Third Police Officer Who Responded To January 6 Capitol Attack Has Died By Suicide
Published in Aug 2021 / Updated in Sep 2021
It has been seven months since police officers responded to the attack on the U.S. Capitol on January 6. Two of these officers already killed themselves, and now, a third has made the shocking decision to end his life in an increasingly worrying trend.
According to media reports, 43-year-old Gunther Hashida committed suicide towards the end of July. Metro police spokesperson Kristen Metzger confirmed the death to the media.
The officer worked with the Emergency Response Team as part of the Special Operations Division.
On July 29, Hashida was found dead in his house.

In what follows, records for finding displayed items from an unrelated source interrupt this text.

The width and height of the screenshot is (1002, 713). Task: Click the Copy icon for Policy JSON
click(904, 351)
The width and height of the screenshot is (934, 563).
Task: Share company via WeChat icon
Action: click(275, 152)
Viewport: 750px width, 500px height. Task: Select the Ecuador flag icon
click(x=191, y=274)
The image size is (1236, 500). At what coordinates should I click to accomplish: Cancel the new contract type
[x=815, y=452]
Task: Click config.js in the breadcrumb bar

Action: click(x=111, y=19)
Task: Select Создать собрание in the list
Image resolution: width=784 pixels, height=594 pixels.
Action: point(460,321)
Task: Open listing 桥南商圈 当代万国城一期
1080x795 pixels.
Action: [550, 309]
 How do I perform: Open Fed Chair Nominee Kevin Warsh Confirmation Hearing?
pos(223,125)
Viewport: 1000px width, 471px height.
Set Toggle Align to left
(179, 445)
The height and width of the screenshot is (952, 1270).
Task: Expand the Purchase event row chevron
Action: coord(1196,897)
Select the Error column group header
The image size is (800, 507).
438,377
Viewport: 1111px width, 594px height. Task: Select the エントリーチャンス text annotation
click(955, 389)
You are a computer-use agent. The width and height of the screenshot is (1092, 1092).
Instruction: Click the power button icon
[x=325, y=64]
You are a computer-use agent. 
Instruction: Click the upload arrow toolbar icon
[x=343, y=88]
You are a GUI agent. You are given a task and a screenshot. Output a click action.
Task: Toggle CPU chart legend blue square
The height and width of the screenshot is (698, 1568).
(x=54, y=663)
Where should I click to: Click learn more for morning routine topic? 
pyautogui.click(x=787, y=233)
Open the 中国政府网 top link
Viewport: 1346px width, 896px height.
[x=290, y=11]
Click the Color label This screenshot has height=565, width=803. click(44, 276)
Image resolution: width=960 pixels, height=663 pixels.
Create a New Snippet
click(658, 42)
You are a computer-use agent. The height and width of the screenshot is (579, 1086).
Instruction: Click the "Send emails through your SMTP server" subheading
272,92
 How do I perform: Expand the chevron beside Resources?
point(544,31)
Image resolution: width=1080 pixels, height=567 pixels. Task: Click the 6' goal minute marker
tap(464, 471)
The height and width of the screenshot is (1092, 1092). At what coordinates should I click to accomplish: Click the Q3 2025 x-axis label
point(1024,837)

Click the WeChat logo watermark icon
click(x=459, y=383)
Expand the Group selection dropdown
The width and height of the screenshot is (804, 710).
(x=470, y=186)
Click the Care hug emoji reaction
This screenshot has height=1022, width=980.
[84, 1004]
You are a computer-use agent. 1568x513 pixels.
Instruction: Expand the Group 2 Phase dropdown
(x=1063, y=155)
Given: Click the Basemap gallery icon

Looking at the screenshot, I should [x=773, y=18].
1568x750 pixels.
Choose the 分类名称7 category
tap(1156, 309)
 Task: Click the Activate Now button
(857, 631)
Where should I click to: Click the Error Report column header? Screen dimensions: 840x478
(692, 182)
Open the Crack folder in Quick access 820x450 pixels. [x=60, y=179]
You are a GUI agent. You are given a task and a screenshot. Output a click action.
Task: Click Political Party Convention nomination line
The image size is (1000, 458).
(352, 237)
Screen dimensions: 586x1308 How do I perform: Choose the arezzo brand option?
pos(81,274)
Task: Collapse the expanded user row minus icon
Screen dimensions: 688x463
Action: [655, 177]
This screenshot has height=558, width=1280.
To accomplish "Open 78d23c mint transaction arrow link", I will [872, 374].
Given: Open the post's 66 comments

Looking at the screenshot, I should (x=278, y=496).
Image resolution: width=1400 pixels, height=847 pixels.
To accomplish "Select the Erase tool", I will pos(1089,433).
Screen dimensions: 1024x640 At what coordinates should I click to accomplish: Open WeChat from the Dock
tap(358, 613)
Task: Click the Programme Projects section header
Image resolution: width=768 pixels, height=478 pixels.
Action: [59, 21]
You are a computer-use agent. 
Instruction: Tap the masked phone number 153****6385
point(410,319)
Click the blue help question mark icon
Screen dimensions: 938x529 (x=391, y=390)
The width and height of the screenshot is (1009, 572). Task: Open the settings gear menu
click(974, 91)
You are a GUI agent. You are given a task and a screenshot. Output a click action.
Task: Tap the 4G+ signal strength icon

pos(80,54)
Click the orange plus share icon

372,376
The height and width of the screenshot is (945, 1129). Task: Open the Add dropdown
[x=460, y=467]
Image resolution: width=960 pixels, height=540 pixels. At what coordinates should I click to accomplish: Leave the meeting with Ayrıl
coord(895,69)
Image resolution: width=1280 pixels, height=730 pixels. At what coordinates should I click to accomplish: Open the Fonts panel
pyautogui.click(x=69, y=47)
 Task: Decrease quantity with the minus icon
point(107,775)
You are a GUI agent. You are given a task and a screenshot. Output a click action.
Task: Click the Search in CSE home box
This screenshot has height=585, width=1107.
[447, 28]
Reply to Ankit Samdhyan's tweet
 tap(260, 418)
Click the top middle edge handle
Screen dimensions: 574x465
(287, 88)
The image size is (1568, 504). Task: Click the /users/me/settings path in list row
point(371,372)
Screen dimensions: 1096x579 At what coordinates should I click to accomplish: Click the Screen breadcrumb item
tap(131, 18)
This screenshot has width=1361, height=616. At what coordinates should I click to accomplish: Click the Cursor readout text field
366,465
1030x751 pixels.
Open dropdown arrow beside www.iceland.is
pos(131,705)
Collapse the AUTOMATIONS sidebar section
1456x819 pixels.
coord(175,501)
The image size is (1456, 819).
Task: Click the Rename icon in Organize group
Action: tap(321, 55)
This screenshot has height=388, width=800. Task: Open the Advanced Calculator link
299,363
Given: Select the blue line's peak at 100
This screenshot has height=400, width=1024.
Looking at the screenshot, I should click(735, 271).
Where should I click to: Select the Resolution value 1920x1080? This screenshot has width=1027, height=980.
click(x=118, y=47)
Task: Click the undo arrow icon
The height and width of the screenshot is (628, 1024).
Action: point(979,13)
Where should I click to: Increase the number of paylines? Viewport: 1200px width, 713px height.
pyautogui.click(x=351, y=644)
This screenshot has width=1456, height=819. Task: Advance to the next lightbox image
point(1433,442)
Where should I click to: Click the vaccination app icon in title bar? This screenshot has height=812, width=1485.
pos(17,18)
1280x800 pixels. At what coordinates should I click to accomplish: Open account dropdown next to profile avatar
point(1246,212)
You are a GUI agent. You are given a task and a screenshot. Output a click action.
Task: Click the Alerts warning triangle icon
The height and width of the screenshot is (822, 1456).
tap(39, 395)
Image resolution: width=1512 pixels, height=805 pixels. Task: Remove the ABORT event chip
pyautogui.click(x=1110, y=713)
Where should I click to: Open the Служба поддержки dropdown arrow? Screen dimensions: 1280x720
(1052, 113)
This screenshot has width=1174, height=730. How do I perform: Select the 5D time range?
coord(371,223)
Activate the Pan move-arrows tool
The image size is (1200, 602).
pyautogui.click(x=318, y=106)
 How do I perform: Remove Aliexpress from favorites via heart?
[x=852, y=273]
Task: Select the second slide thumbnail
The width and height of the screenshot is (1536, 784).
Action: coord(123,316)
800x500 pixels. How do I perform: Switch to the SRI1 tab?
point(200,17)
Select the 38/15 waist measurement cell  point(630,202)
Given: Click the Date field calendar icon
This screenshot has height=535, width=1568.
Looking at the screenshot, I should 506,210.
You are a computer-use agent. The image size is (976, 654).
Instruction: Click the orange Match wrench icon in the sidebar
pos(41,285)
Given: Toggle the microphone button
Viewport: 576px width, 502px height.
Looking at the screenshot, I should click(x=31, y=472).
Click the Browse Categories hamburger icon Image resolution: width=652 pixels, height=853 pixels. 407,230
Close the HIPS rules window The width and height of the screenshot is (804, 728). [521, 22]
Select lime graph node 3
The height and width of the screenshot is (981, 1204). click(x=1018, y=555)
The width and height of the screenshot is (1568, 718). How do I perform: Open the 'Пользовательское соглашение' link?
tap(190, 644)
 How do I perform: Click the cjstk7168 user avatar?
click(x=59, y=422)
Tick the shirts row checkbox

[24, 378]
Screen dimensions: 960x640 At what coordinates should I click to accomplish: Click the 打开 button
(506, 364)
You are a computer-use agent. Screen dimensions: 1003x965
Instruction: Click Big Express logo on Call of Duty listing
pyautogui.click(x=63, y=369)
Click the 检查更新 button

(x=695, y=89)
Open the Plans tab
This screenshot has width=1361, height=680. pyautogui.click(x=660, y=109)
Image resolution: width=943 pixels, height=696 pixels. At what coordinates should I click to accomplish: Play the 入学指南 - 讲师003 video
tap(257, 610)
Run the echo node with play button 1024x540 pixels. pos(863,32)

He was just about to turn 44 when he killed himself.
Previously, Capitol Police Officer Howard Liebengood and Metro Police Officer Jeffrey Smith committed suicide following the attacks on the U.S. Capitol.
Hashida has left behind a wife and three children, and a GoFundMe page has been set up to help cover his funeral expenses.
According to the statement on the page, Hashida worked hard to protect the public as part of the DC Metropolitan Police Department.
The page goes on to explain that he was a loving and dedicated husband.
The Devastating Capitol Attack Left Many Police Officers Injured
During the January attack, over 100 police officers suffered injuries. After the attack on the Capitol, Donald Trump went through his second impeachment trial.
Eventually, over 500 people ended up under arrest following the harrowing incident.
Pro-Trump supporters protested the outcome of the presidential election results, which Trump insisted had been rigged in Biden’s favor.
Recently, police officers gave their testimonies to the House of Representatives regarding the incident.
Four of them claimed to have been beaten, taunted with racial insults, and threatened. They also thought they would die while trying to defend the Capitol.
These are some of the traumatizing experiences that might help explain why some of the officers decided to end their lives long after the attack.